Palestinian groups announce ceasefire with Israel after worst escalation in years

Published November 14, 2018
Ashkelon (Israel): Israelis inspect the damage to a house (left) caused by rockets fired from the Gaza Strip on Tuesday. Palestinians survey a destroyed residential building hit by Israeli air strikes in Gaza City.—Agencies
Ashkelon (Israel): Israelis inspect the damage to a house (left) caused by rockets fired from the Gaza Strip on Tuesday. Palestinians survey a destroyed residential building hit by Israeli air strikes in Gaza City.—Agencies

GAZA CITY: Palestinian militant groups in the Gaza Strip announced an Egyptian-brokered ceasefire with Israel on Tuesday after a severe escalation of violence threatened to descend into full-blown war.

The groups, including Hamas, issued a joint statement saying they would abide by the ceasefire as long as Israel did the same.

Israeli Prime Minister Benjamin Netanyahu’s office and the military had not commented on the announcement.
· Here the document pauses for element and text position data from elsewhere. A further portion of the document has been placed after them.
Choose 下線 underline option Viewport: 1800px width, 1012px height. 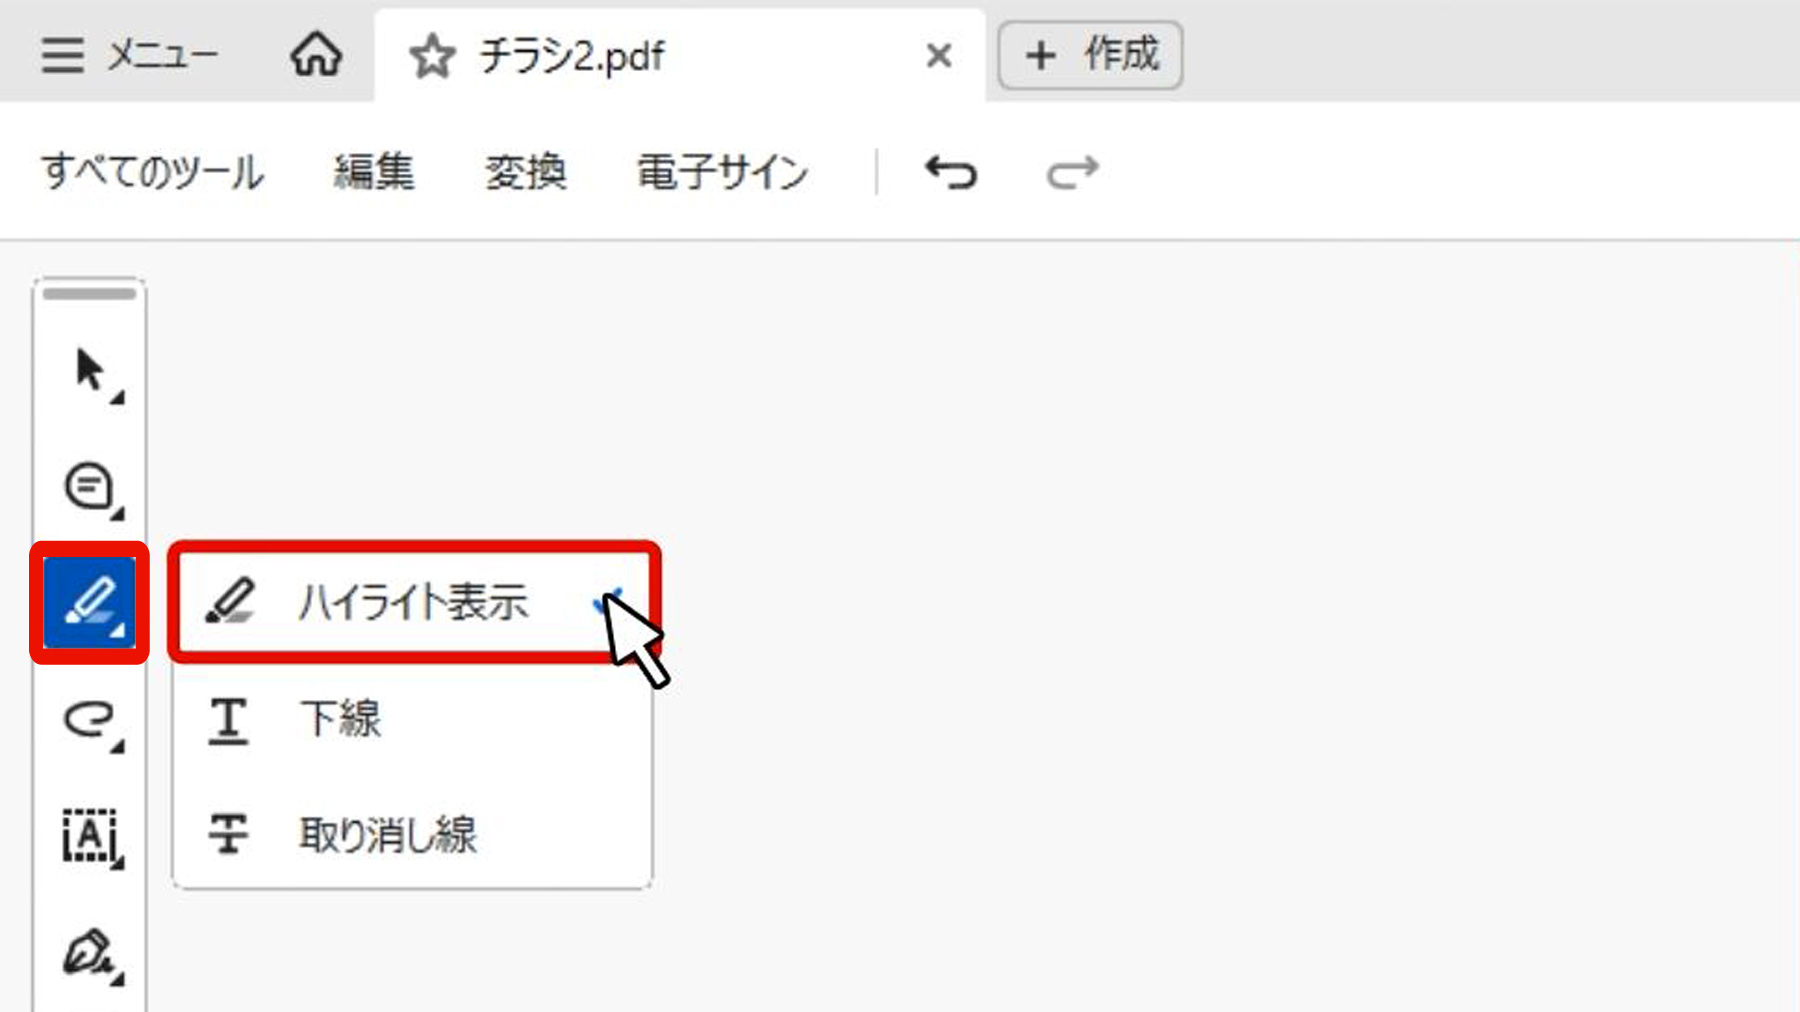coord(413,719)
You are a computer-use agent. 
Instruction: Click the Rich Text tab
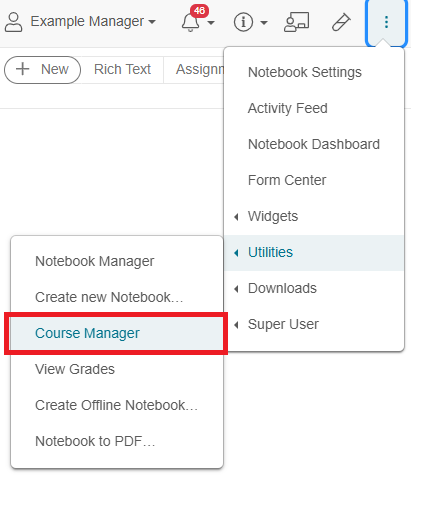click(x=122, y=69)
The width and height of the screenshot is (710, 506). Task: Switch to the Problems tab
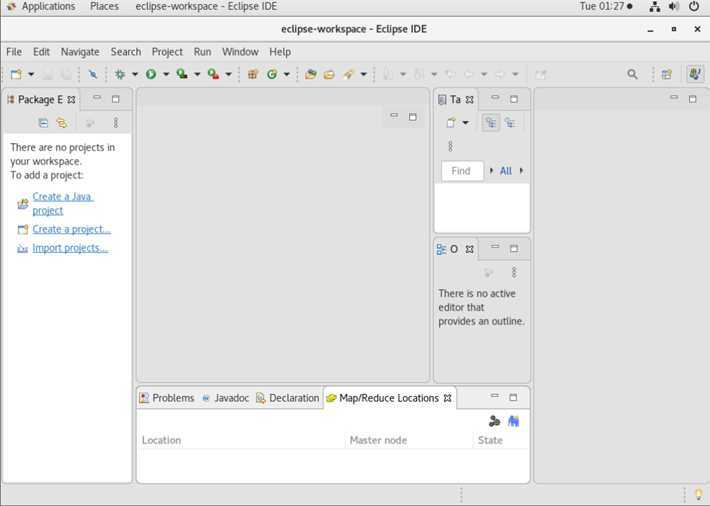coord(166,398)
Israel’s hard-line defence minister, Avigdor Lieberman, issued a statement saying he did not support stopping the strikes.

“Egypt’s efforts have been able to achieve a ceasefire between the resistance and the Zionist enemy,” the statement by the Gaza groups said. “The resistance will respect this declaration as long as the Zionist enemy respects it.”

The violent escalation between Israel and Palestinian militants in Gaza was the worst since a 2014 war. Seven Palestinians were killed in Gaza over the course of some 24 hours as Israeli strikes targeted militants and flattened buildings while sending fireballs and plumes of smoke into the sky.

Sirens wailed in southern Israel and tens of thousands of residents had taken cover in shelters as around 460 rockets and mortar rounds were fired from the Gaza Strip, wounding 27 people, including three severely.

Ashkelon (Israel): Israelis inspect the damage to a house (left) caused by rockets fired from the Gaza Strip on Tuesday. Palestinians survey a destroyed residential building hit by Israeli air strikes in Gaza City.—Agencies
Ashkelon (Israel): Israelis inspect the damage to a house (left) caused by rockets fired from the Gaza Strip on Tuesday. Palestinians survey a destroyed residential building hit by Israeli air strikes in Gaza City.—Agencies

Egypt has negotiated ceasefires following previous flare-ups, while UN Middle East envoy Nickolay Mladenov has also been seeking a long-term truce between the two sides in recent weeks. Mladenov had earlier called the escalation “extremely dangerous” and said on Twitter that “restraint must be shown by all”.

After an Israeli security cabinet meeting that reportedly lasted some six hours on Tuesday, a statement was issued saying the ministers “instructed the [military] to continue its operations as necessary”.

The latest round of violence began on Sunday with a botched Israeli special forces operation inside the Gaza Strip that turned deadly and prompted Hamas to vow revenge.

The clash that resulted from the blown covert operation killed seven Palestinian militants, including a local Hamas military commander, as well as an Israeli army officer.

Palestinian militants responded with rocket and mortar fire, as well as an anti-tank missile that hit a bus that Hamas says was being used by Israeli soldiers. A soldier was severely wounded in the attack.

Israel hit back with major air strikes, with targets including Hamas’s Al-Aqsa TV station and internal security headquarters in Gaza City. The military said it struck some 160 targets in the Gaza Strip.

At least five of the dead in Gaza were claimed as members of various militant groups. Some 26 other people were wounded in the Palestinian territory, according to Gaza’s health ministry.